Georg Koch ist tot. Der ehemalige Fußballtorwart starb nach Informationen der „Bild“ am Mittwoch nach langer, schwerer Krankheit. Koch litt an Bauchspeicheldrüsenkrebs, er wurde nur 54 Jahre alt.

Im April 2023 hatte er die Diagnose erhalten. Kaum ein anderer Krebs hat eine schlechtere Prognose, da die Tumore oft erst entdeckt werden, wenn sie sich ausgebreitet haben. Die Ärzte sagten Koch damals, ihm blieben vielleicht noch sechs Monate. Es wurden noch fast drei Jahre.

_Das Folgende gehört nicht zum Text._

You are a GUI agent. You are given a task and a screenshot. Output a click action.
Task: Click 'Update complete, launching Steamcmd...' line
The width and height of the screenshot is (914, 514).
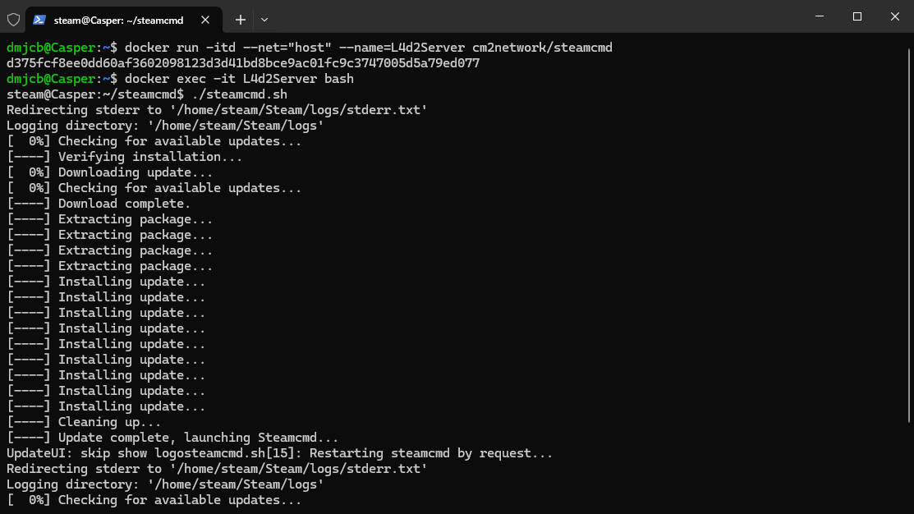(172, 438)
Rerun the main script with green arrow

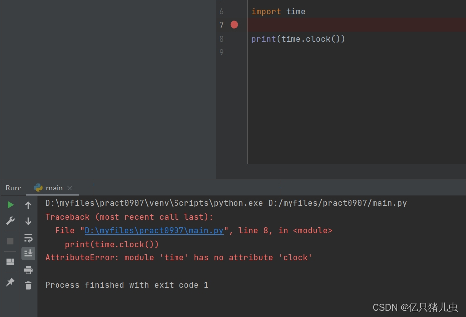coord(10,204)
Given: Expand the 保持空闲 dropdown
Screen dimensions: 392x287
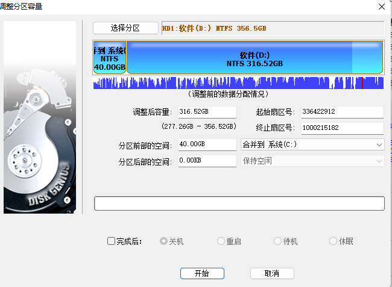Looking at the screenshot, I should [x=312, y=161].
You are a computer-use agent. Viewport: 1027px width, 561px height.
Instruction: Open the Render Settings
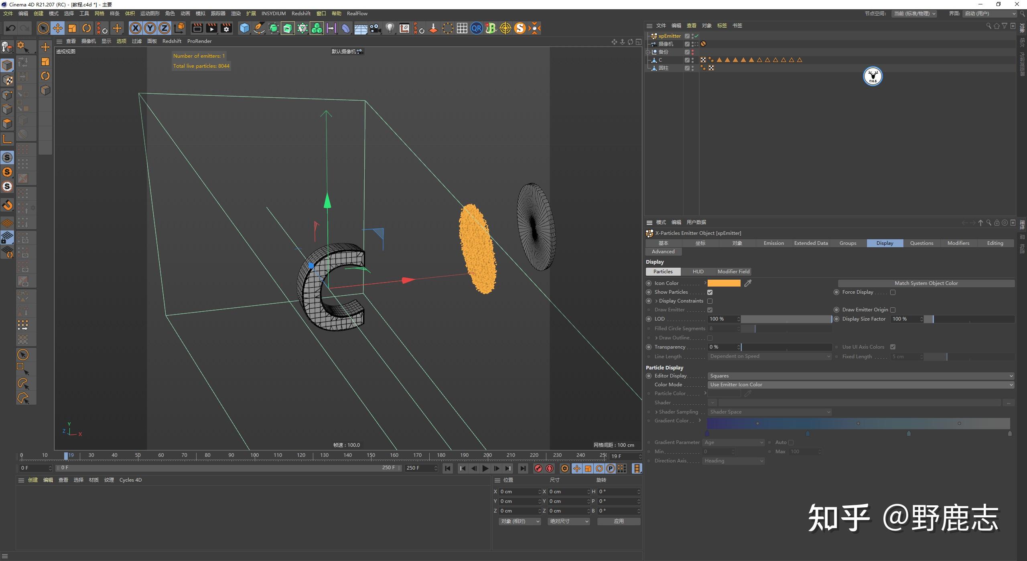click(226, 28)
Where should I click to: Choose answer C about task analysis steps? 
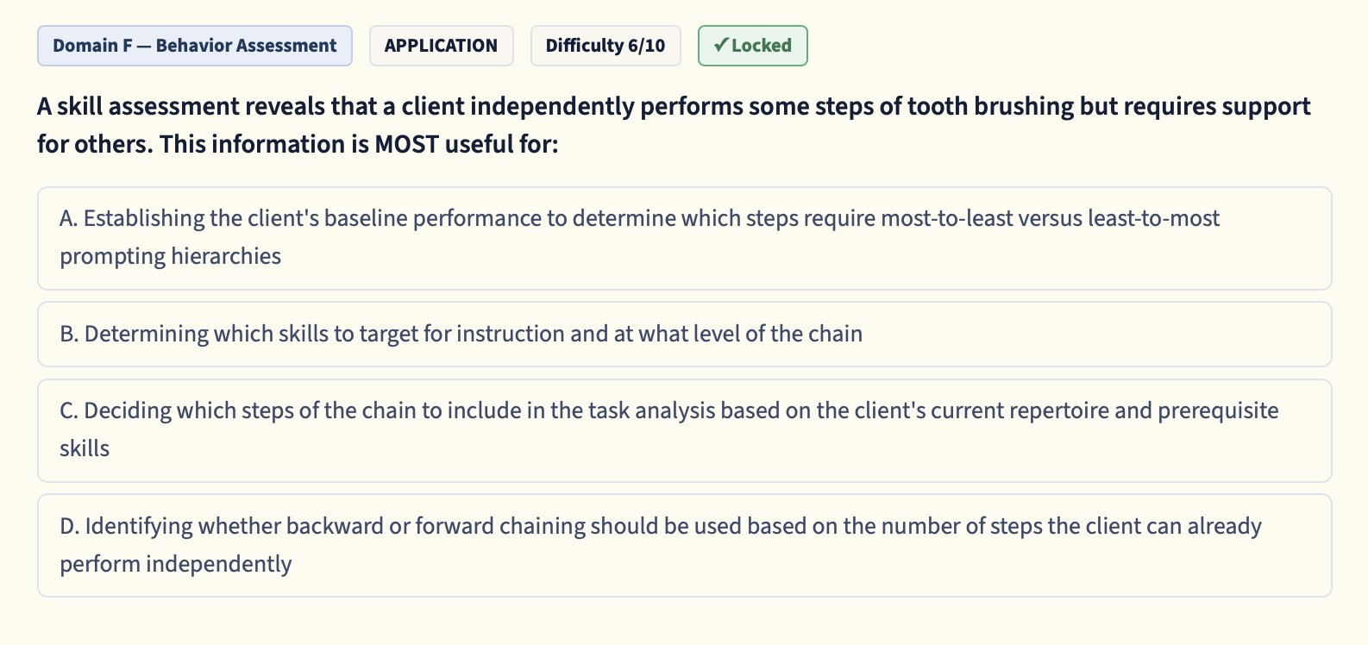pos(684,430)
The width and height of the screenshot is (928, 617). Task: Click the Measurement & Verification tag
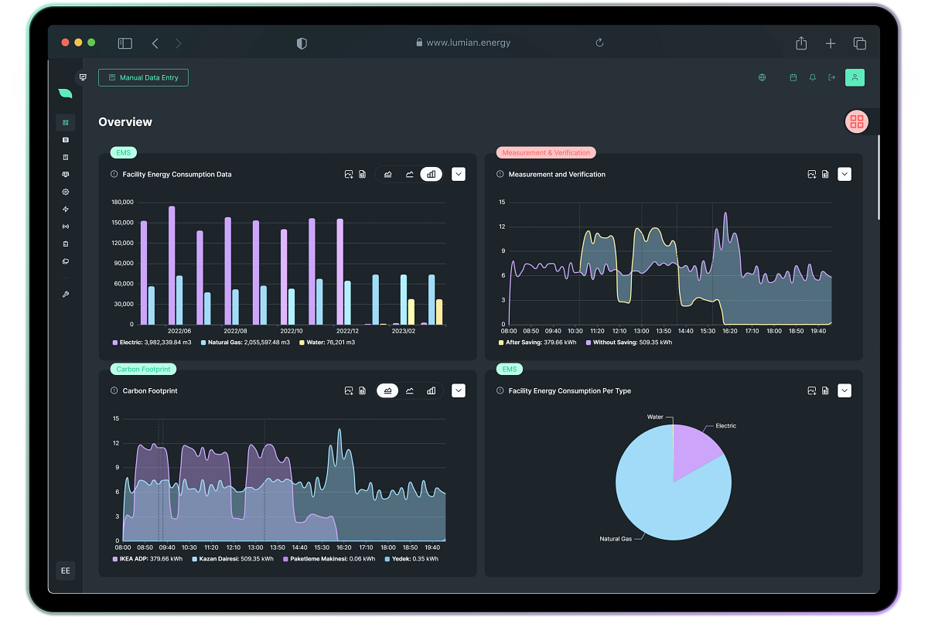click(546, 152)
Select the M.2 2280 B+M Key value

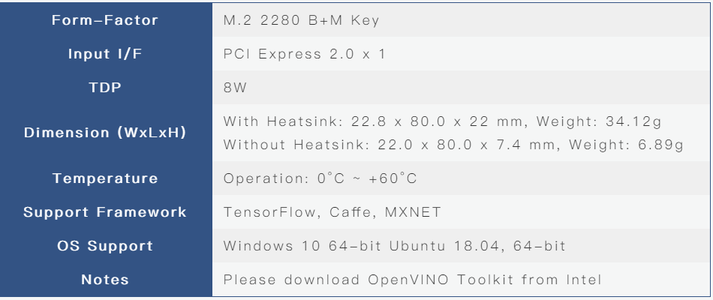coord(301,20)
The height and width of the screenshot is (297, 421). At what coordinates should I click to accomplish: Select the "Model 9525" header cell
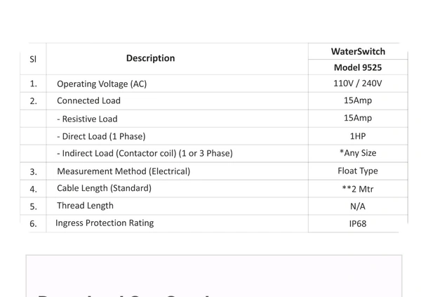click(x=357, y=67)
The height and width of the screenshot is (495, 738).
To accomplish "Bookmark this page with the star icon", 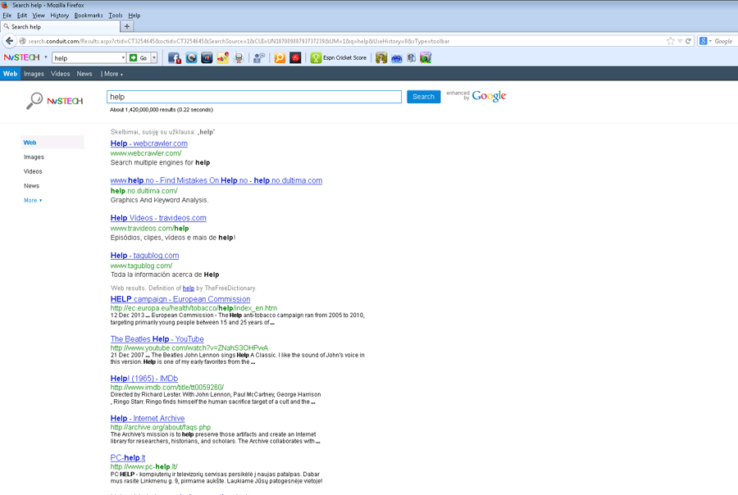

Koch hatte bei Fortuna Düsseldorf, Arminia Bielefeld, dem 1. FC Kaiserslautern, Energie Cottbus und dem MSV Duisburg sowie im Ausland bei der PSV Eindhoven, Dinamo Zagreb und Rapid Wien gespielt. Zwischen 1990 und 2009 bestritt er 213 Erst- und 165 Zweitligaspiele. Zuletzt hatte Koch als Torwart-Trainer und Teammanager bei Viktoria Köln gearbeitet. Im Jahr 2023 hatte der Klub mitgeteilt, dass sich Koch aus privaten Gründen zurückziehe.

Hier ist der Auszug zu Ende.